In vivo micronucleus and Pig-a (phosphatidylinositol glycan, class A gene) mutation assays were conducted to evaluate the genotoxicity of 10 nm titanium dioxide anatase nanoparticles (TiO(2)-NPs) in mice. Groups of five 6-7-week-old male B6C3F1 mice were treated intravenously for three consecutive days with 0.5, 5.0, and 50 mg/kg TiO(2)-NPs for the two assays; mouse blood was sampled one day before the treatment and on Day 4, and Weeks 1, 2, 4, and 6 after the beginning of the treatment; Pig-a mutant frequencies were determined at Day -1 and Weeks 1, 2, 4 and 6, while percent micronucleated-reticulocyte (%MN-RET) frequencies were measured on Day 4 only.
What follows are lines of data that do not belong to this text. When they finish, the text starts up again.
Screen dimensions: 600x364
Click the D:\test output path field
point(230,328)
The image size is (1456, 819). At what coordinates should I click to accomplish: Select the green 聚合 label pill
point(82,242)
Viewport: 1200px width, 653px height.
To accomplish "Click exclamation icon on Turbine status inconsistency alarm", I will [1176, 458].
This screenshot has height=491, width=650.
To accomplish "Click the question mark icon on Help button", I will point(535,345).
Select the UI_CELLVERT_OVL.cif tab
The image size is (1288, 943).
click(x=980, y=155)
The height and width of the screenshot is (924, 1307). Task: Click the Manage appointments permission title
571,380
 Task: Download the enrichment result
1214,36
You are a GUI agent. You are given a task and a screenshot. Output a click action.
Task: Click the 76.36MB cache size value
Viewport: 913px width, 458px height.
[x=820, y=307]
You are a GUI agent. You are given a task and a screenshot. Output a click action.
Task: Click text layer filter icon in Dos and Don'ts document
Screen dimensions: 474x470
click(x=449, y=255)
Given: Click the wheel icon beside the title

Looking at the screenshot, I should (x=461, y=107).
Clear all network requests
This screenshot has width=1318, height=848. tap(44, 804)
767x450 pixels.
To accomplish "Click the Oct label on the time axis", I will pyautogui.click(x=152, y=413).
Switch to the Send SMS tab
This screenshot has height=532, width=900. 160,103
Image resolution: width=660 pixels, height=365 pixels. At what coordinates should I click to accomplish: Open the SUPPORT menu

Additional animals were treated intravenously with three daily doses of 50 mg.kg TiO(2)-NPs for the measurement of titanium levels in bone marrow after 4, 24, and 48 h of the last treatment. The measurement indicated that the accumulation of the nanoparticles reached the peak in the tissue 4 h after the administration and the levels were maintained for a few days. No increase in either Pig-a mutant frequency of the frequency of %MN-RETs was detected, although the %RETs was reduced in the treated animals on Day 4 in a dose-dependent manner indicating cytotoxicity of TiO(2)-NPs in the bone marrow. These results suggest that although TiO(2)-NPs can reach the mouse bone marrow and are capable of inducing cytotoxicity, the nanoparticles are not genotoxic when assessed with in vivo micronucleus and Pig-a gene mutation tests.